Удочкин явно врал, врал в открытую, не очень даже заботясь о том, чтобы найти слова поубедительней, заранее уверенный, что надуть его, чудачка Анисима, ничего не стоит. Но Анисиму это было почему-то совершенно безразлично. Подумаешь, какая, в самом деле, ценность — клочок запущенной земли! Ему, Анисиму, он совершенно не нужен. И отцу, матери и бабке Усте тоже. А Удочкину нужен. Ну и пусть берет на здоровье. Пусть даже, если ему так хочется, думает, что надул Анисима. Не было никакого желания спорить с Удочкиным, уличать его во лжи. И потом, если одному что-то нужно, а другим нет, пусть берет тот, кому нужно. Отец, наверное, разозлится, но несправедливости в этом не будет. Только было не совсем понятно, зачем Удочкин хотел, чтобы именно Анисим помогал ему таскать эти столбы с черными остриями. Вполне мог бы справиться сам. Какая-то особенная, дополнительная, что ли, радость заключалась для Удочкина в этом. Он сидел на табуретке, ерзал от нетерпения и пыхтел, обливаясь потом под плотным студенческим костюмом, просительно глядя на Анисима. Но все равно в его хмельных глазах улавливалось спокойное, наглое превосходство. Ну и черт с ним! Не заботило это Анисима нисколько.
— Ладно, — снисходительно сказал Анисим. — Перетаскаю я вам ваши колья.
Бабка Устя внезапно перестала играть. Удочкин насторожился, перевел взгляд на дачу Димовых. Снова стало слышно, как сухо шуршат и скребутся за сараем куры и стучат в отдалении на реке лодочные моторы.
На веранде появилась бабка Устя в синем берете, с большой клеенчатой сумкой в руках. Она заперла дверь, подергала ее, проверяя, заперлась ли, ничуть не таясь, засунула ключ под половик у порога и медленно пошла через участок к калитке.

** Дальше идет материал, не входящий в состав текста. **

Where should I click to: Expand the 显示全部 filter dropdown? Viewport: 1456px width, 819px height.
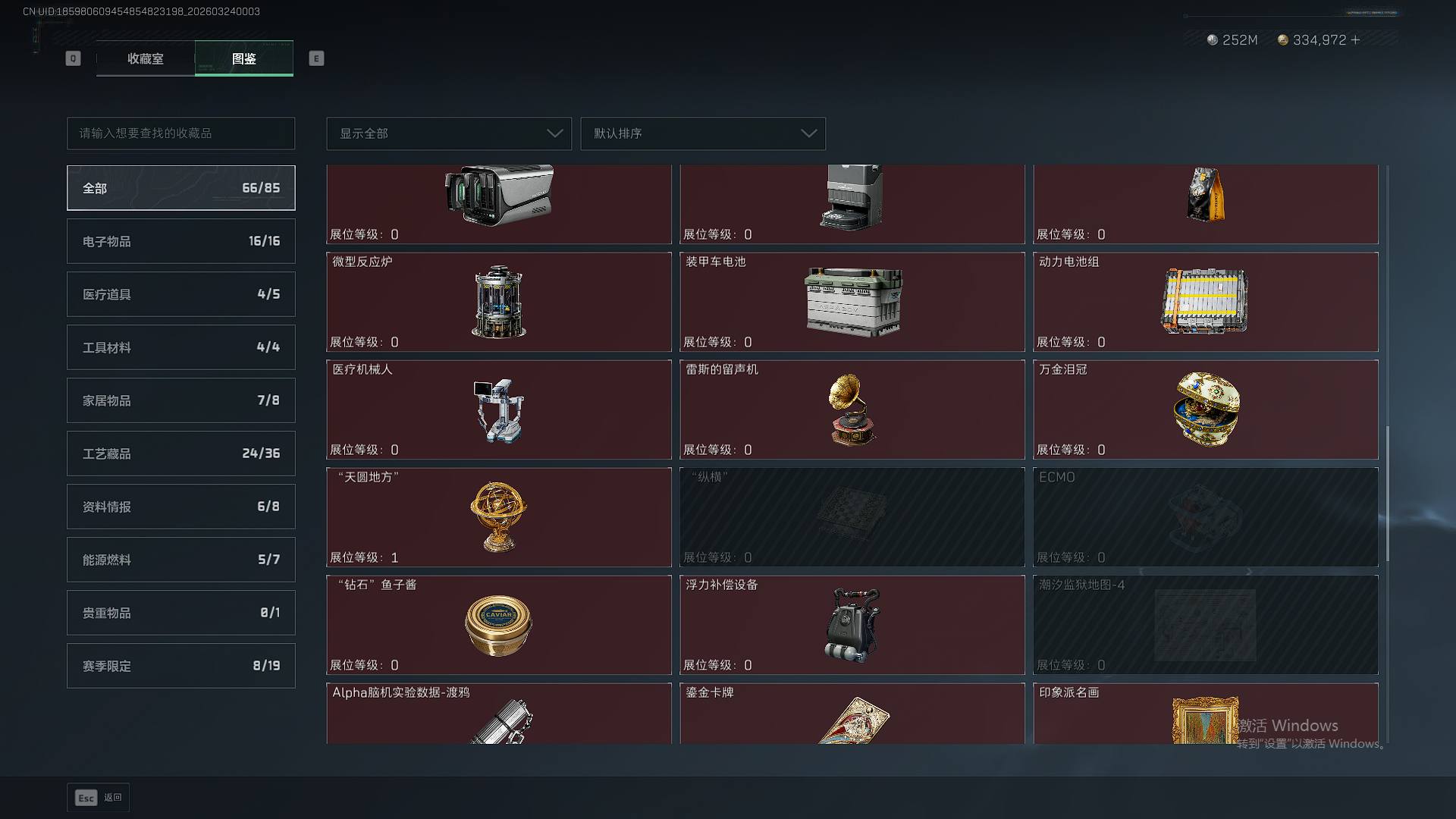[x=449, y=133]
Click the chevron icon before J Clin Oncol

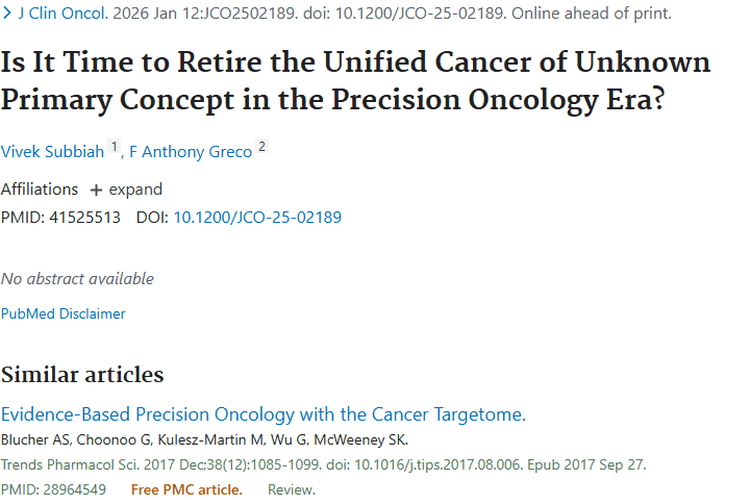[8, 14]
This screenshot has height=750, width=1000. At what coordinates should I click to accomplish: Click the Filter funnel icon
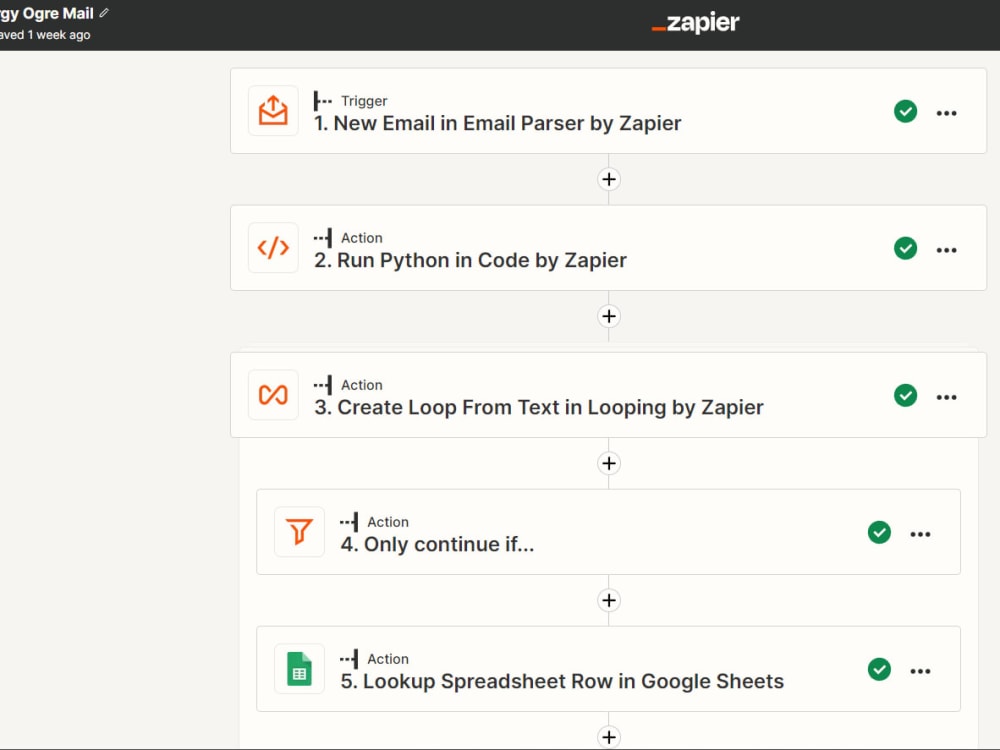click(299, 532)
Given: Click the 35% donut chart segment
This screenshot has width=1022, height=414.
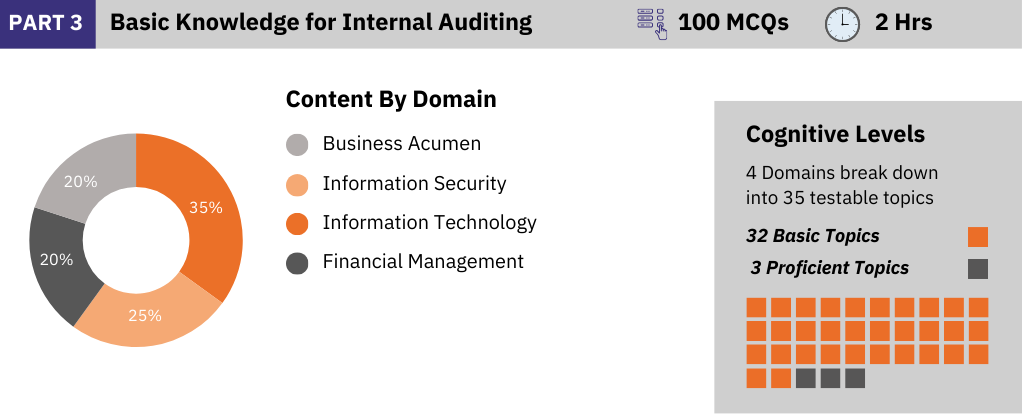Looking at the screenshot, I should click(207, 209).

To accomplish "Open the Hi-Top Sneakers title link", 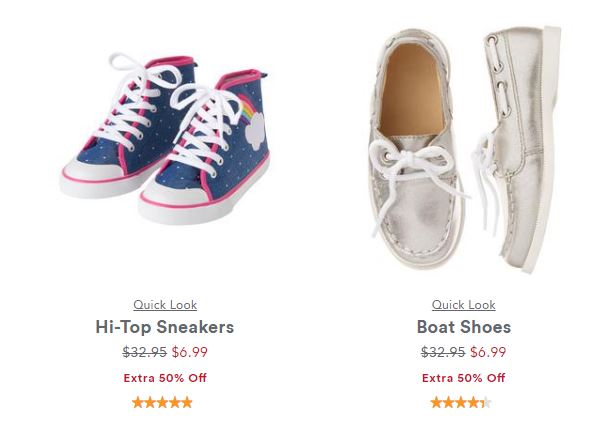I will tap(165, 327).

Берет ее был кокетливо сдвинут набок, сигаретный дымок голубыми струйками вился за ее спиной и таял в воздухе.
— У-у-у, пулеметчица! — глядя ей вслед, сказал Удочкин.
Когда бабка скрылась за калиткой, Удочкин шлепнул ладонями по коленям и встал.
— Ну, давай! Таскай! По-быстрому!
Анисим кинул на солому том Соловьева, подошел к стоящим в углу столбам, примерившись, взял длинными руками в охапку сразу пять или шесть столбов.
— Здоров, черт! — восхищенно сказал за его спиной Удочкин. — Тебя бы к настоящей работе приставить.
— Ага! В плуг запрячь и кнутом погонять, — хмуро отозвался Анисим. — Вы бы погоняли…
Он с грохотом выволок столбы из сарайчика и потащил их напрямик к своему участку.
— Осторожно, ты! Ведь посажено тут! — суетился вокруг него Удочкин, забегая то справа, то слева. — Смородину переломаешь, бесполезный черт!